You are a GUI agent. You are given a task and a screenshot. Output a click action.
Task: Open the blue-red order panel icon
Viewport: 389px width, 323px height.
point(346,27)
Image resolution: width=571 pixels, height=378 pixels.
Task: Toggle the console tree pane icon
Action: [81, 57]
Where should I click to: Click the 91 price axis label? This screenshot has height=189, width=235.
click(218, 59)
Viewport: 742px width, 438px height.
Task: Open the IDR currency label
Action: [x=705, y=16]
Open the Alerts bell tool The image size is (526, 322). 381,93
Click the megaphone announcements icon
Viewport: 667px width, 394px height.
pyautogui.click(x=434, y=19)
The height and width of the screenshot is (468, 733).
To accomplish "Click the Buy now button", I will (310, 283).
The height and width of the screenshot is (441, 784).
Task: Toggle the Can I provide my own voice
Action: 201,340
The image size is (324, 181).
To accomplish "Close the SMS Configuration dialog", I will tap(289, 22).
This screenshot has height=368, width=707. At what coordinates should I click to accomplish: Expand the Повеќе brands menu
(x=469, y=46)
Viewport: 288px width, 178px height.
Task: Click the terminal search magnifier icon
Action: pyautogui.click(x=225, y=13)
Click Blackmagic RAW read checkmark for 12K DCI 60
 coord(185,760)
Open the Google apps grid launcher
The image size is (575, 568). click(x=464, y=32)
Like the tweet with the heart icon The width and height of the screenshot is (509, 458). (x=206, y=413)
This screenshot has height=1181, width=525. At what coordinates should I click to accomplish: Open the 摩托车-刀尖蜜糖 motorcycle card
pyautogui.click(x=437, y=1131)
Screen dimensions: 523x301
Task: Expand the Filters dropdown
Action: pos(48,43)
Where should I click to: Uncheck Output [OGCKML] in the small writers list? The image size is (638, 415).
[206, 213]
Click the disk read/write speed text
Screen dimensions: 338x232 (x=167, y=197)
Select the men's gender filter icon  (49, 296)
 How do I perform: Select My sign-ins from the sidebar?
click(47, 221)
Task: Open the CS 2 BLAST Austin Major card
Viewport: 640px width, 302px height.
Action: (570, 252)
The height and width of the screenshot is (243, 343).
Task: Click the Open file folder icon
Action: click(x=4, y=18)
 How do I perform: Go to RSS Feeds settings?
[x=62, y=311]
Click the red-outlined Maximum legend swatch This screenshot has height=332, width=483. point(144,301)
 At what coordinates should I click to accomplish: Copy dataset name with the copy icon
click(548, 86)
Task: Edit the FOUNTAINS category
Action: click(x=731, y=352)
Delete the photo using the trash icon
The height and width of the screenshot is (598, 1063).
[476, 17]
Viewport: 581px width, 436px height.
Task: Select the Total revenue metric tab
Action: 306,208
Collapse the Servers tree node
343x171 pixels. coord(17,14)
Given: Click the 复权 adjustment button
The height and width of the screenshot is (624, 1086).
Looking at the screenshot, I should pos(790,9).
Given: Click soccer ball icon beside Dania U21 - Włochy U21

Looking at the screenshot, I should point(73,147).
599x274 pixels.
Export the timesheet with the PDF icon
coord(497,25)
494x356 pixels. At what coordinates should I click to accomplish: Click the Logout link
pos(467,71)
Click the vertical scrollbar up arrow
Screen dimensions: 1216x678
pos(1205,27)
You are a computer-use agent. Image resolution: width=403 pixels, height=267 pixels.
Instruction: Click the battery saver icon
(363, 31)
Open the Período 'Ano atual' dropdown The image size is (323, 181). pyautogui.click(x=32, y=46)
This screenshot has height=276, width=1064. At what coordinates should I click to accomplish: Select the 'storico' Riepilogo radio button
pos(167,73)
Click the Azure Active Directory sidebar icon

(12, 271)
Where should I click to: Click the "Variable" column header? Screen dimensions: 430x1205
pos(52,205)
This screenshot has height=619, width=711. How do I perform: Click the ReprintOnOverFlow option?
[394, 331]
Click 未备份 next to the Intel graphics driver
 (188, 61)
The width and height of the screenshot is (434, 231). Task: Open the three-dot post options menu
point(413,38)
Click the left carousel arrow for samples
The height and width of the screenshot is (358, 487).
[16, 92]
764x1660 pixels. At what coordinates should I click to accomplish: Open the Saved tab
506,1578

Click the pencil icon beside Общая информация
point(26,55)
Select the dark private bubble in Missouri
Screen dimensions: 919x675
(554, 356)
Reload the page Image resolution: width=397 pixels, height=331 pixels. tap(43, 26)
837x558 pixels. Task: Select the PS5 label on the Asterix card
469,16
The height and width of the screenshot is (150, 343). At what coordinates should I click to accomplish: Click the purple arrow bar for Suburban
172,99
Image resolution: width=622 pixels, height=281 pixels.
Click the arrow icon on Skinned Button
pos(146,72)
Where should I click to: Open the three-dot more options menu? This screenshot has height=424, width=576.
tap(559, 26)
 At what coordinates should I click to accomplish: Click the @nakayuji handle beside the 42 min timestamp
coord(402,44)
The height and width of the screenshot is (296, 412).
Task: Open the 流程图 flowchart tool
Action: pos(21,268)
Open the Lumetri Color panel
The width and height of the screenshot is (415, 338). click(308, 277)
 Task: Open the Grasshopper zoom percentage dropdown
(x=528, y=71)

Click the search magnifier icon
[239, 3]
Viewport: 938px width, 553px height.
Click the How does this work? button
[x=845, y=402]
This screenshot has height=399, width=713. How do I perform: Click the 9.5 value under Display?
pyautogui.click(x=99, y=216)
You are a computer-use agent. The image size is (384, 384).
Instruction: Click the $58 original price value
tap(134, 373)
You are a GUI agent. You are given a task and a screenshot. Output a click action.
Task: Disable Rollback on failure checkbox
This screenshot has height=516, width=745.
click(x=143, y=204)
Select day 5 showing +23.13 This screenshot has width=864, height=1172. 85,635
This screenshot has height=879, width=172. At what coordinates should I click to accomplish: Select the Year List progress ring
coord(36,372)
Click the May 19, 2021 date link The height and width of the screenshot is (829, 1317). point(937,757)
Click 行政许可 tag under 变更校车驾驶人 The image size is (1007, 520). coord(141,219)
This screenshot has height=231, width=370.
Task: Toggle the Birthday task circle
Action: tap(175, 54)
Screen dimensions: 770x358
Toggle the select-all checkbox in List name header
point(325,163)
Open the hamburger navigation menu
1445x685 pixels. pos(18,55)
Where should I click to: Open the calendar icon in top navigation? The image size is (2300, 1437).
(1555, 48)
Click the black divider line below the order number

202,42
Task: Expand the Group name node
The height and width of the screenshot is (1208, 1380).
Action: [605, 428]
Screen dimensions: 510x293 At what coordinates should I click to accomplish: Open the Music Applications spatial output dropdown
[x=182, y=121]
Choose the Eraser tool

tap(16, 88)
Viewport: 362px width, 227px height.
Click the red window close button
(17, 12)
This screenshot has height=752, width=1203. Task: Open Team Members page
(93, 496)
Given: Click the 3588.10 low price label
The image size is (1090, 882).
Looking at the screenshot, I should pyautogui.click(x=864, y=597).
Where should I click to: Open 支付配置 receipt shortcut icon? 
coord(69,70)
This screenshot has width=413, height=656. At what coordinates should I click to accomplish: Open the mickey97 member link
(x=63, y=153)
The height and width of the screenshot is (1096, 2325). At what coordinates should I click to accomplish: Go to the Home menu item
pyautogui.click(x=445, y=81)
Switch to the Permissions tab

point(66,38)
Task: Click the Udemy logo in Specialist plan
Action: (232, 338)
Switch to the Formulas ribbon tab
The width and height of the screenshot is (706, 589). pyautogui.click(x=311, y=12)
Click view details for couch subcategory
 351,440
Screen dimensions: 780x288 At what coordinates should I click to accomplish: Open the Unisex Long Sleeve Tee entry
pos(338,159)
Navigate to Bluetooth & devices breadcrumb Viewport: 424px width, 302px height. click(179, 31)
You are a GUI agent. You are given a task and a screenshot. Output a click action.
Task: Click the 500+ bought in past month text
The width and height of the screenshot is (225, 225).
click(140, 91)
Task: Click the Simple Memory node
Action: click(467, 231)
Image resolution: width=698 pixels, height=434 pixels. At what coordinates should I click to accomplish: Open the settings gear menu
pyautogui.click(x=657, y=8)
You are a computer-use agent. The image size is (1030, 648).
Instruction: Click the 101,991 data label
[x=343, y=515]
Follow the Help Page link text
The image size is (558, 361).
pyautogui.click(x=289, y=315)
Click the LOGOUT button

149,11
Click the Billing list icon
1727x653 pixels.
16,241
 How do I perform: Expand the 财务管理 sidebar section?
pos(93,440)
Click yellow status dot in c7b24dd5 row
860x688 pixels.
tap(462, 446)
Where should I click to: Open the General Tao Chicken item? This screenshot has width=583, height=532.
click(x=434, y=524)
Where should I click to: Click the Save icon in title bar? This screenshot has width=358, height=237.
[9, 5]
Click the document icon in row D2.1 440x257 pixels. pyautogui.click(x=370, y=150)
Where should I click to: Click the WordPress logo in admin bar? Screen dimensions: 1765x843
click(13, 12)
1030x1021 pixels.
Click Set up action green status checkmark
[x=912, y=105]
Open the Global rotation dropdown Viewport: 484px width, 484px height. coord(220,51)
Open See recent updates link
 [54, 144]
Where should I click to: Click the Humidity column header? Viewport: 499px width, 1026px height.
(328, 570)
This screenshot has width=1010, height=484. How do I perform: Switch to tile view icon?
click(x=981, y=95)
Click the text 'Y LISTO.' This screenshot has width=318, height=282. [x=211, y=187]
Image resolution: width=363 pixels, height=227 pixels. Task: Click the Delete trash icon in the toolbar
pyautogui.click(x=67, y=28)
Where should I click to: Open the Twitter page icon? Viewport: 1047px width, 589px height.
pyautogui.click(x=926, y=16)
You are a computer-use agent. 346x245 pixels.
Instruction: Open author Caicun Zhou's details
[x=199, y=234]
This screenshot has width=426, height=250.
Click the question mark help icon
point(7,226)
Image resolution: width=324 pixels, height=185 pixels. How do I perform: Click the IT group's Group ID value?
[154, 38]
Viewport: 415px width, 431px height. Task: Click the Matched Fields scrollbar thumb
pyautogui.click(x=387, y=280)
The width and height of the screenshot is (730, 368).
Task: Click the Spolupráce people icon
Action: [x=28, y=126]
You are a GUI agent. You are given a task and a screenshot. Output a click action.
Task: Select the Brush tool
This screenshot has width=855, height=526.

- - - - - - -

# EXERCISE REQUIREMENTS
Whenever the word "computer" occurs in a line of the listing above, return that line.

# EXERCISE RESPONSE
You are a computer-use agent. Image resolution: width=403 pixels, height=267 pixels.
You are a computer-use agent. The image size is (384, 384).
You are a computer-use agent. The image size is (1030, 648).
You are a computer-use agent. 346x245 pixels.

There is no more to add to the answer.